Cross-neutralizing antibody titres against non-vaccine types induced by a recombinant trivalent HPV vaccine (16/18/58) in rhesus macaques

Yan Wang a,1, Yuying Liu a,b,c,1, Shutian Liang a, Fei Yin a, Haijiang Zhang a,∗∗, Yongjiang Liu a,
PMCID: PMC7704424  PMID: 33197649

Abstract

Human papillomavirus (HPV) causes not only most cervical cancers but also cancers of the vagina, vulva, penis, anus, rectum, and oropharynx.
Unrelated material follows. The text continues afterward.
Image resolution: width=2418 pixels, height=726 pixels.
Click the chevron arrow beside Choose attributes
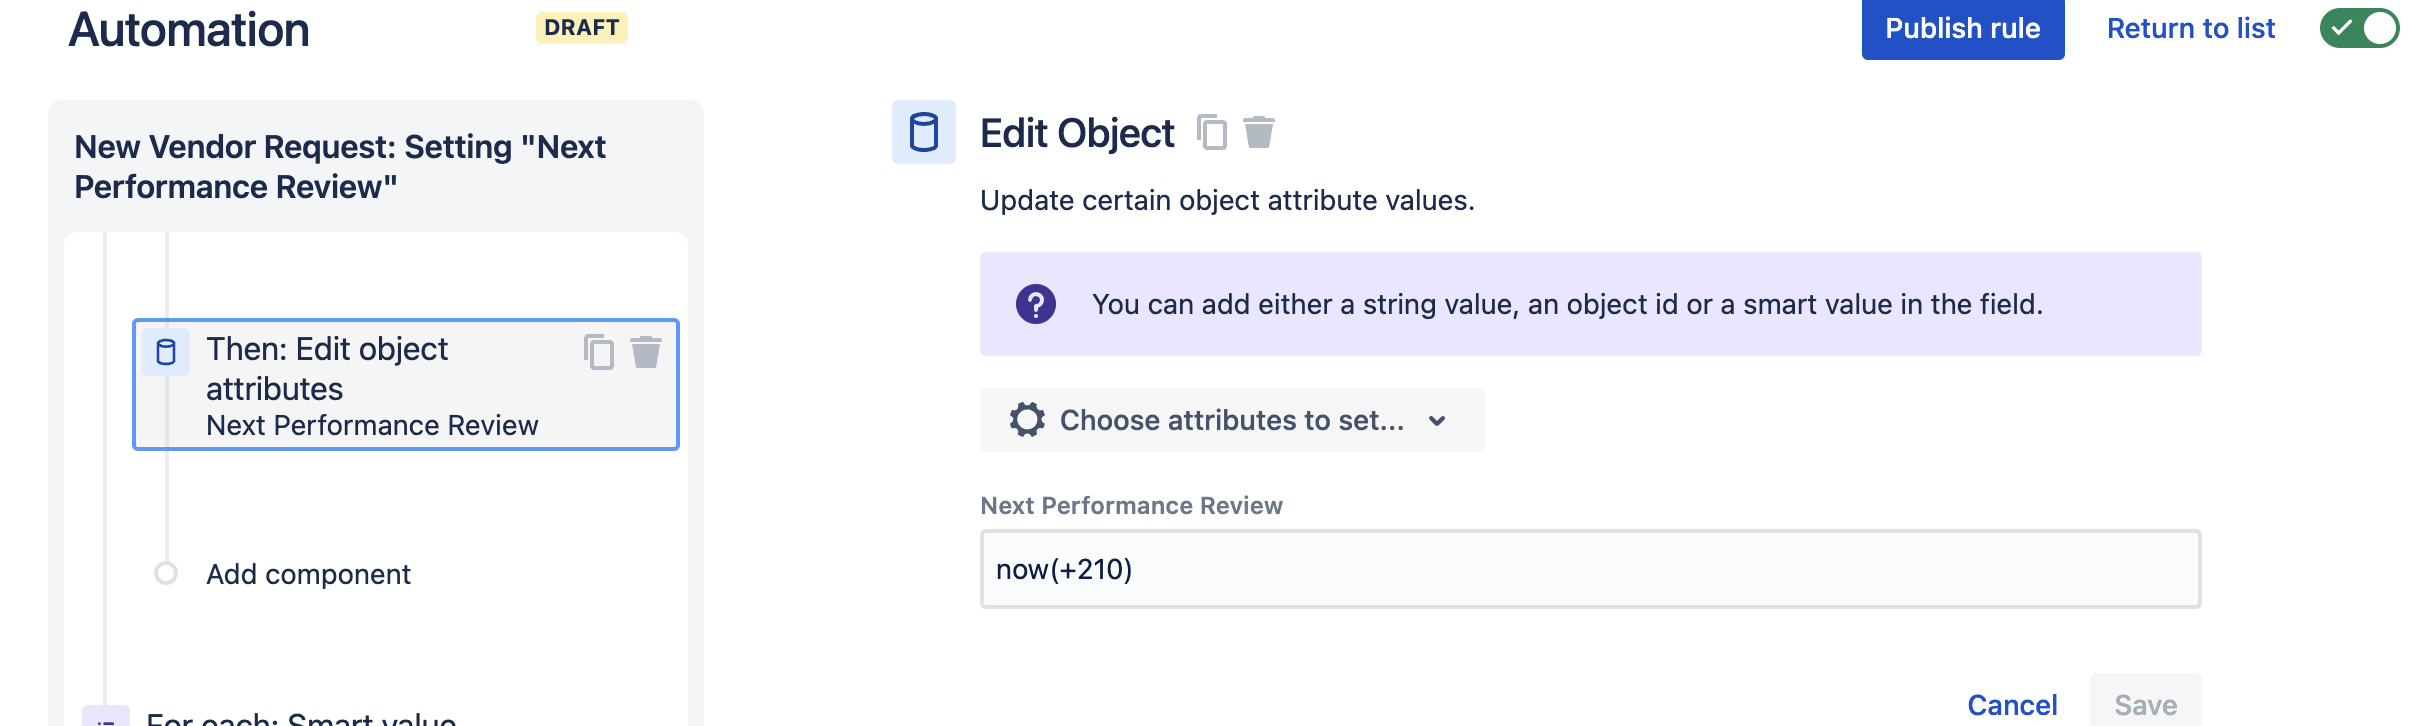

Every year, 200,000 women die of cervical cancer in the world, and China accounts for about 10%. HPV vaccines are effective in preventing HPV infections thus HPV-related cancers worldwide. Studies on the clinical trials of the 2v Cervarix™ and the 4v Gardasil® have suggested that immunization with either of these vaccines provided some level of protection against other HPV types that are closely related to the types contained in the vaccines. Here we conducted a preliminary evaluation on the ability to induce cross-neutralizing antibodies in rhesus monkeys by a 3v HPV vaccine that targets HPV16, 18, and 58 and it is specifically designed for Chinese women. We found that this vaccine is no less than Gardasil® in terms of the ability to induce NAbs against non-vaccine types of HPV in rhesus macaques. These results provided evidence from the immunogenicity point of view that the KLWS 3v HPV vaccine is a strong competitor to the imported 2v and 4v HPV vaccines currently available on the market.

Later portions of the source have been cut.